I sporadically have trysts with McSweeney's Internet Tendency which is a kind of multi-faceted literary thing. For a physical representation: Imagine there's a store (there is) in San Fransisco (826 Valencia) that's full of witty pirate memorabilia, mop heads that will fall on your head (I got mopped), and tutors for children. Now imagine a website like that. 

In 2008 when David Foster Wallace committed suicide McSweeney's began posting rememberances from people who had been affected by him. He was an author and a professor and I had never heard of him before. But these letters written by people who had taken classes from him or who knew him moved me. 

It is ever miraculous to me that it does not take a face to face, consistent, traditional relationship with a person to be changed.

In the ensuing years I have read some of his works (not nearly as much as I'd like, say, a book-or-two-full) and read more of him and I am ever more grateful for his life.

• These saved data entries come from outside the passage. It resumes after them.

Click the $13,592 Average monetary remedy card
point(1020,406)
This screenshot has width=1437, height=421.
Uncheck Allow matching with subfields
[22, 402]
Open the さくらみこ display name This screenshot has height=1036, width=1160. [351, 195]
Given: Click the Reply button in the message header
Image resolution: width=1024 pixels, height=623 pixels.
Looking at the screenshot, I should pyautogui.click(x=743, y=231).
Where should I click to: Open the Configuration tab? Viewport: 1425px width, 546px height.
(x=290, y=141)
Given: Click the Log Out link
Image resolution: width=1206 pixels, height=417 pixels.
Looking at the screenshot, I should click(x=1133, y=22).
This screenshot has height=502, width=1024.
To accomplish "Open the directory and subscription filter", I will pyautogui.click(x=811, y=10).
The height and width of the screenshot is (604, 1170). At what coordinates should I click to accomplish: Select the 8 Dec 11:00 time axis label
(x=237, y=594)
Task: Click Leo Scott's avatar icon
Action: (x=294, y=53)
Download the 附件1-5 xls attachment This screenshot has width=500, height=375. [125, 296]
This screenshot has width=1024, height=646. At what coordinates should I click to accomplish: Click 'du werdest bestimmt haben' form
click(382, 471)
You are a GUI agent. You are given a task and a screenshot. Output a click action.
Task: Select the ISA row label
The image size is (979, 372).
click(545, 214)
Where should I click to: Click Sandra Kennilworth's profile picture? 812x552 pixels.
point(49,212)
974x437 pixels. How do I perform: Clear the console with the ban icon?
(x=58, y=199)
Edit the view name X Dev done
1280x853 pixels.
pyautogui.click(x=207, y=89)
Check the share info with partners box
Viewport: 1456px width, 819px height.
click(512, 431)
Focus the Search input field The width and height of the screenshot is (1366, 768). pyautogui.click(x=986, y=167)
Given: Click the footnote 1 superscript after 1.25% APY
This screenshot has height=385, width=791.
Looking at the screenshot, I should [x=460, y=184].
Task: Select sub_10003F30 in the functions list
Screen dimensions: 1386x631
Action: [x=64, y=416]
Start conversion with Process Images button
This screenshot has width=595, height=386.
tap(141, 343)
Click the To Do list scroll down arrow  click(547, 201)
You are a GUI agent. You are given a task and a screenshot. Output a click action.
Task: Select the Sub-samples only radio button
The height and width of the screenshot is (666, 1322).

I've really been wanting to start a series of profiles on MY friends, people I know in REAL LIFE and the great things they're doing, but here's a last testimony to a stranger. A Collection of..., that one blog, posted about this talk given by Wallace at Kenyon College in 2005. I highly recommend it. For a taste, the already highlighted, large-print quote from this speech is:

The really important kind of freedom involves attention, and awareness, and discipline, and effort, and being able truly to care about other people and to sacrifice for them, over and over, in myriad petty little unsexy ways, every day.

I would enjoy your thoughts and discussions on this whether they be in in person or by technological means.